▸ **提示文**:
事前に自分の職業を伝えていなかったため”ボケ”として認識されず、本当に僕がフードファイターだと思われた。
レイ「・・・・え?さっき、芸人さんって・・・え?どっち?」
⚪︎2つ目の失敗
レイは純粋な人だった。
レイは人の言うことを全部信じてしまうタイプだったため、異なる職業を言った僕に困惑してしまった。
高身長ゲイ「・・・・・・」
⚪︎3つ目の失敗
そもそもボケが弱かった。
ボケになっていないほどのボケだったため誰も笑わなかった。
以上の失敗のせいでゲイバーの店内とは思えないほど恐ろしい雰囲気になりました。
在日3人組「・・・・・・」
日本人4人組「・・・・・・」
高身長ゲイ「・・・・・・」
ケンジ「・・・・・・・」
レイ「・・・・・・・」
僕「・・・お会計で」
僕は残っていたカルパッチョを光の速さで食べ終え、お会計を済ませました。

▸ **短い課題 1**: ゲイバーでの失敗談の文章では、レイはどのようなタイプの人だったと書かれているか。
▸ **短い課題 2**: ゲイバーでの失敗談の文章を、最後の文の後から再開して書き継げ。

▸ **記録一覧**:

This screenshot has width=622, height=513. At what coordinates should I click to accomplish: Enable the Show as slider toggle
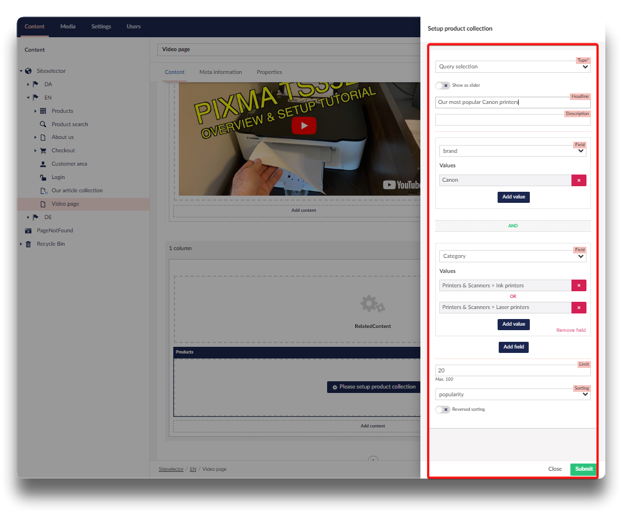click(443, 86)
---
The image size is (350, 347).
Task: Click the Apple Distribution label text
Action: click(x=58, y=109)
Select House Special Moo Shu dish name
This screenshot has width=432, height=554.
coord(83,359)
--
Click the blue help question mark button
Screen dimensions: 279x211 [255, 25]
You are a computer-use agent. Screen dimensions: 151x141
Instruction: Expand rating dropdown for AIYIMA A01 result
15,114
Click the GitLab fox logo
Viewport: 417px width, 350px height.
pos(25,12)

▸ **課題の解答 1**: 人の言うことを全部信じてしまうタイプ。

▸ **課題の解答 2**:
8030円。
スベって8030円。
ただただしんどかったです。
ライブ終わりで行ったため、コントの小道具があったのですが、行きの8倍重くなっていました。
もう来ないだろうなぁ・・・。
そう思いながらお店の扉を開けた瞬間、
レイ「またお待ちしておりますよ~!」
その日一番の大声でそう言ってくれたのです。
僕「・・・・・・ありがとう」
僕は聞こえるか聞こえないかくらいの小声で、レイに礼を言ったのです。
そう!
”レイ”だけに~!!!
「なんつってー!」
それでは。また更新します。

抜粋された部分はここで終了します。